> **SECCIÓN DE TEXTO**:
═══
Recordando a Moncho Alpuente
Tuve noticia del fallecimiento de Moncho Alpuente recién tomada tierra en el aeropuerto de Gatwick para una estancia de cuatro días en Londres. Vaya este dato como disculpa de mi demora en dejar constancia de la muerte de un buen amigo. Bien es cierto que también allí hubiera podido escribir estas líneas. Pero calculé que la distancia de Madrid habría de ser beneficiosa para evocar a alguien que, amén de una buena persona en toda la extensión de la palabra, fue uno de los principales patrocinadores del Madrid de los años 80. Es más, si no fue él quien llamó por primera vez a todo aquello "La movida madrileña" le faltó muy poco. Desde luego -junto con el también entrañable Oscar Mariné-, fue el que acuñó la expresión Madrid me mata. Nombre que dieron a una las revistas legendarias de aquellos años.
Conocí a Moncho Alpuente entre la bohemia del Chamberí del año 82, alegre colonia -fundamental en la vida cultural de aquel Madrid remoto- sobre la que alguna vez habrá que escribir. De ahí que él siempre se creyera que soy de aquel barrio cuando en realidad soy de Campamento. Recuerdo con exactitud la primera vez que le vi. Yo le vendía mis viejos juguetes a Ángeles, una chica que los subastaba en el Café Manuela de Malasaña. Ángeles y su pareja compartían piso con Alpuente y la suya de entonces. No sé si ya era la siempre afectuosa Chari. Lo que sí sé a ciencia cierta es que un día me abrió la puerta él. Como ya era un notable del periodismo, al punto me impresionó su cercanía, su absoluta falta de ínfulas.
═══
> **DATOS REGISTRADOS**:

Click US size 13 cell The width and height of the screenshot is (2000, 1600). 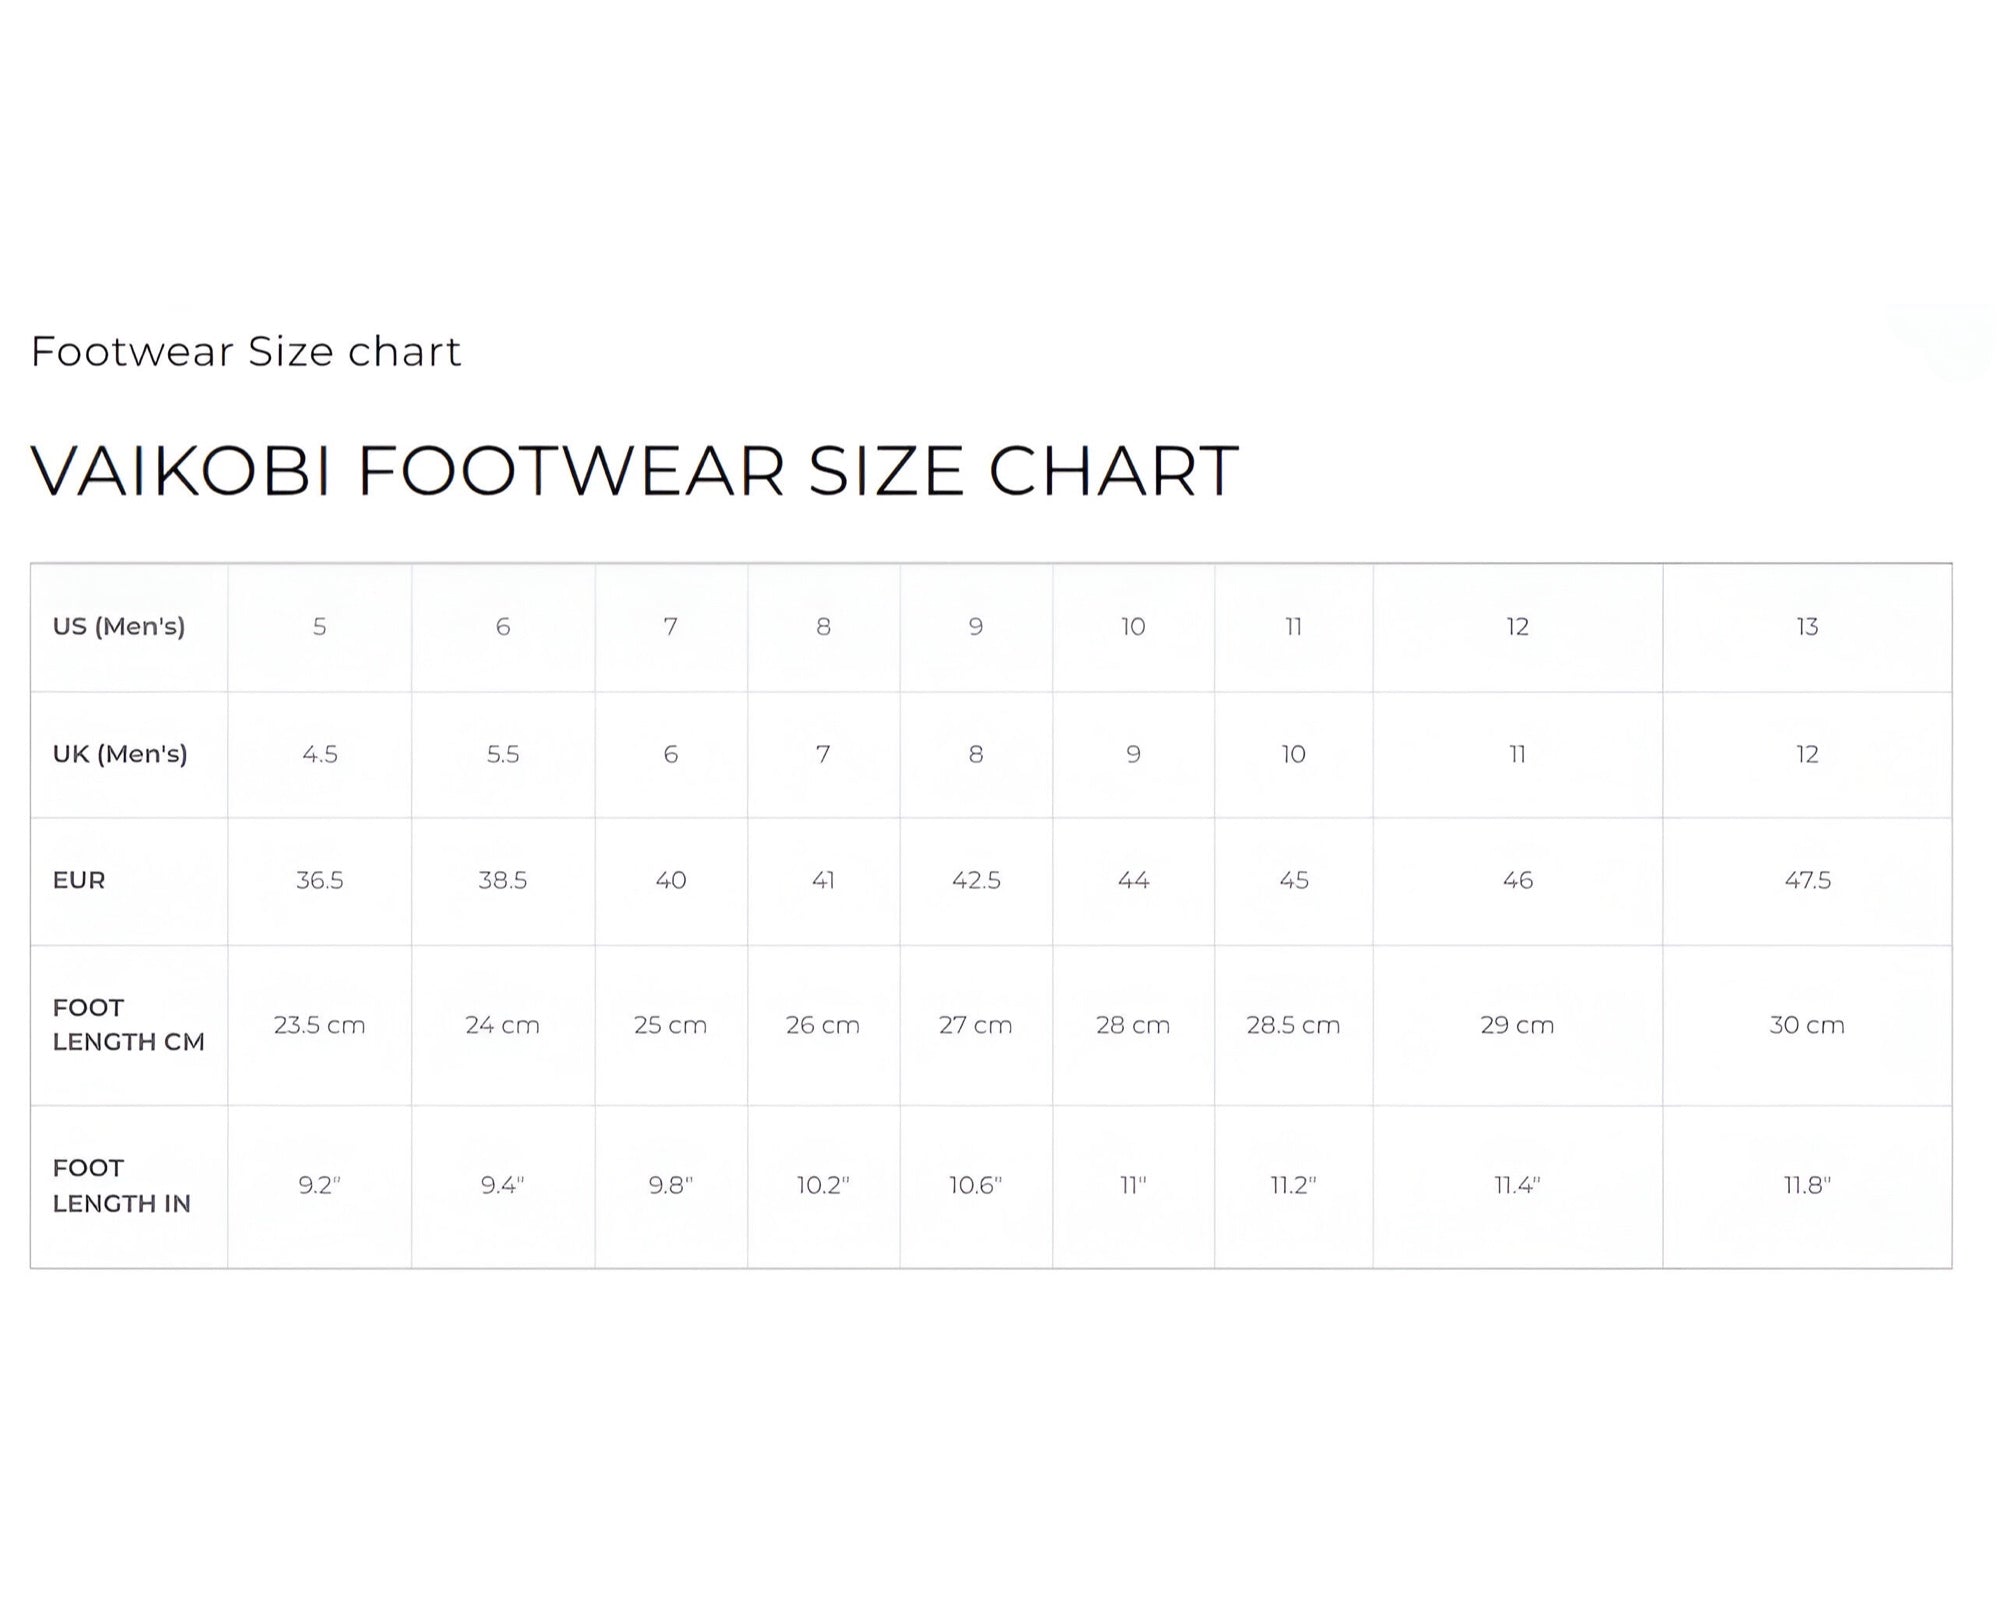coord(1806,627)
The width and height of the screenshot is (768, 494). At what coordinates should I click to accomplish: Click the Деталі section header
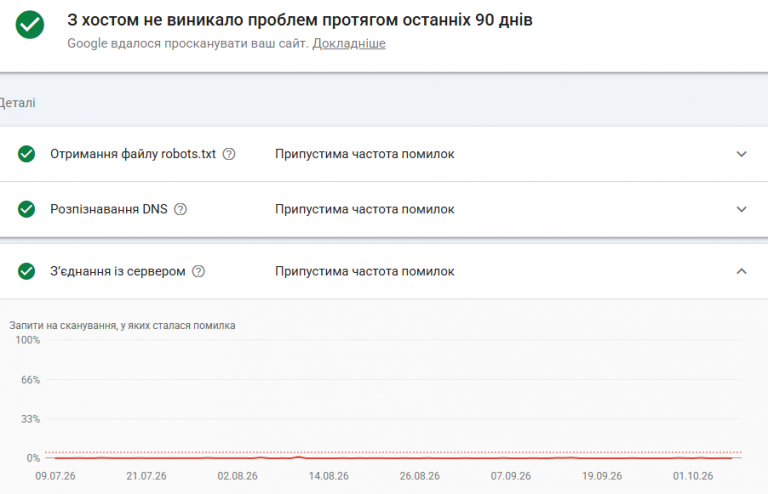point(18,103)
═══
> **INSTRUCCIONES DE TRABAJO**: Copia, por favor, del texto sobre Moncho Alpuente el fragmento que va desde "Recordando a Moncho" hasta "de aquellos años.", ambos incluidos.

> **RESPUESTA A LA TAREA**:
Recordando a Moncho Alpuente
Tuve noticia del fallecimiento de Moncho Alpuente recién tomada tierra en el aeropuerto de Gatwick para una estancia de cuatro días en Londres. Vaya este dato como disculpa de mi demora en dejar constancia de la muerte de un buen amigo. Bien es cierto que también allí hubiera podido escribir estas líneas. Pero calculé que la distancia de Madrid habría de ser beneficiosa para evocar a alguien que, amén de una buena persona en toda la extensión de la palabra, fue uno de los principales patrocinadores del Madrid de los años 80. Es más, si no fue él quien llamó por primera vez a todo aquello "La movida madrileña" le faltó muy poco. Desde luego -junto con el también entrañable Oscar Mariné-, fue el que acuñó la expresión Madrid me mata. Nombre que dieron a una las revistas legendarias de aquellos años.